The topic arose after Michelangelo Signorile wrote in Huffington Post about the phenomenon of religious ‘Nones,’ a segment of predominantly young adults who leave religious communities and remain spiritual, and the declining numbers in faith communities. (‘Nones’ refers to the fact that when asked in a survey what their religion is, these people check the option ‘None.’) Other participants included Mansoor Salam, author of Ten Years Older, Rabbi Levi Brackman, a Judaic scholar, and Tresa Edmunds, a feminist Mormon blogger.

Host Janet Varney asked DeBernardo about the state of Catholicism and those being driven from the Church, potentially due to LGBT issues, to which he responded:

“Here at New Ways Ministry our goals is to try to help build bridges between people who might be alienated from Church because of LGBT issues and the institutional structures.

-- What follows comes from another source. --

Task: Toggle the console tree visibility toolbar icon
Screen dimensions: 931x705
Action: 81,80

“But, yes, it is a big problem. We are seeing a great exodus of people from Catholicism and it’s a terrible shame. In Maine, since 2009, there’s a figure that 50,000 Catholics have left the institutional church since that time. It’s a big problem.

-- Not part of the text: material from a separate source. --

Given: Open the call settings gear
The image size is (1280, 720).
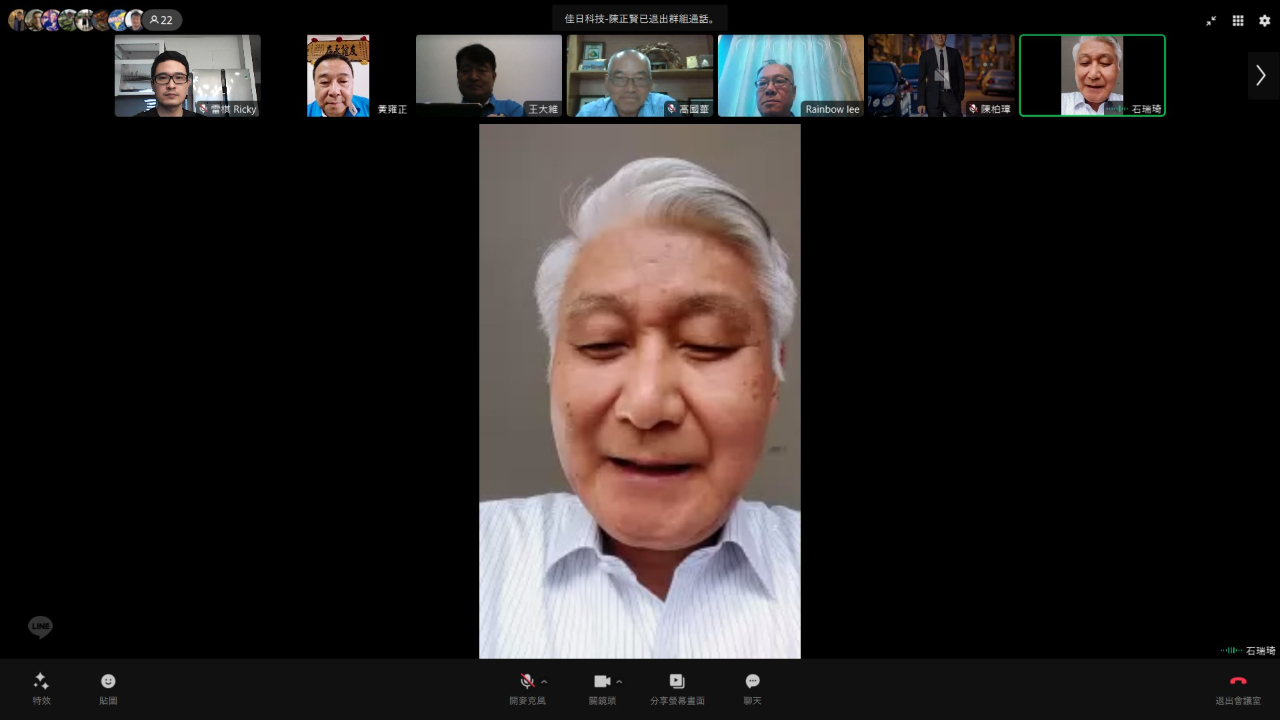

“As the marriage equality debate and other debates get stronger, I think we’re going to see more people leaving organized religion.”

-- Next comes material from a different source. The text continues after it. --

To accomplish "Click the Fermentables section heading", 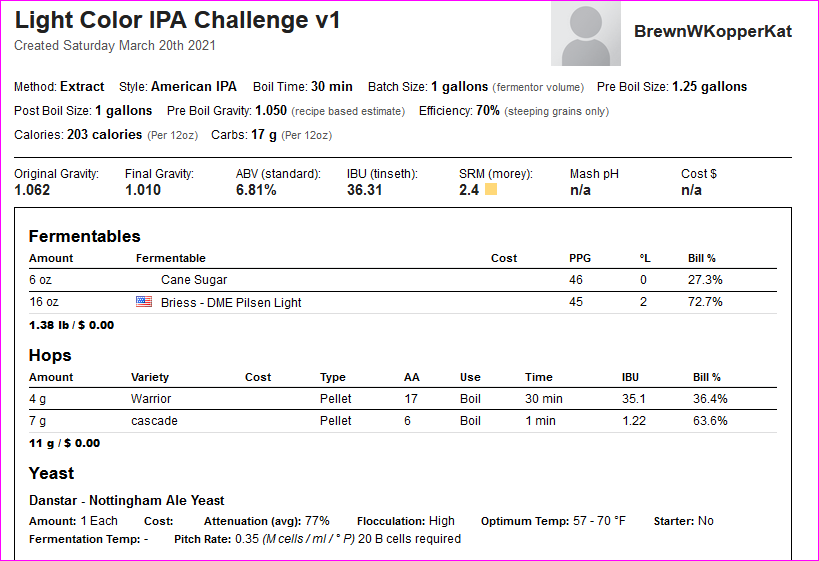I will pyautogui.click(x=85, y=236).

Other commentators spoke of their respective tradition’s challenges in contemporary society by the ‘Nones’ and by changing cultural trends that affect religion. Amid this conversation, DeBernardowas asked about the Catholic Church’s response to New Ways Ministry’s work. He responded by noting a vital difference in Catholic theology:

“Most people, when they say ‘the Catholic Church’, they think ‘hierarchy,’ but the Catholic definition of the ‘Church’ is ‘all of the People of God’. That’s the official definition…we get great support from grassroots Catholics and from people we call ‘middle managers’ – pastors, heads of Catholic colleges and universities, the women religious – they have been very supportive of our work for the past 35 years.”

Later in the conversation, DeBernardo referenced Vatican II’s call to read the signs of the times and linked it to one reason why people unable to stay in institutional church leave, namely they are impatient that the Church is not reading the signs of the times and responding quickly enough. However, he noted a trend among young adults who are responding to Vatican II’s call:

“It’s disappointing to see so many Catholics leaving…what I’m finding among young Catholics who are staying is that they’re making their own peace with the Church and finding their way within the Catholic Church.

“They’re not casual about justice issues and they are taking reading the signs of the times more seriously. I think it’s a good growing experience in the Church.”

If you would like to view the conversation in its entirety, click  here.

–Bob Shine, New Ways Ministry

 

1 reply
  1. duckman44625
    duckman44625 says:

    /It is truly unfortunate that many Catholics…faithful, devout persons,,,are leaving the “Church” when in fact they re not. As a previous comment puts forth…the Church is Jesus Christ in union with ALL people…Christian, Jew, Hindu, Wiccan,.. Muslim…atheist… and so on…for whoever does the Will of the Father…loves unconditionally all people…caring for them not in words but acts of kindness and compassion…is wittingly or unwittingly…a follower of Christ. What they leave is an institution and more tragically a community worship. For myself, in my spiritual journey I have come to look upon the institutional Church as a mere infrastructure – a necessary evil for conducting the business of daily life. From Vatican II came the pronouncement in the new Catechism that when sincere conscience and Church teaching are in opposition, I/we are obligated before God to follow our consciences. The hierarchy has forgotten they are servants, not task masters and they should remember Acts of The Apostles in which it is stated by the original Twelve…to paraphrase…we must take our lead from the faithful for it is within their hearts that the Holy Spirit lives, guides, teaches us. Namaste.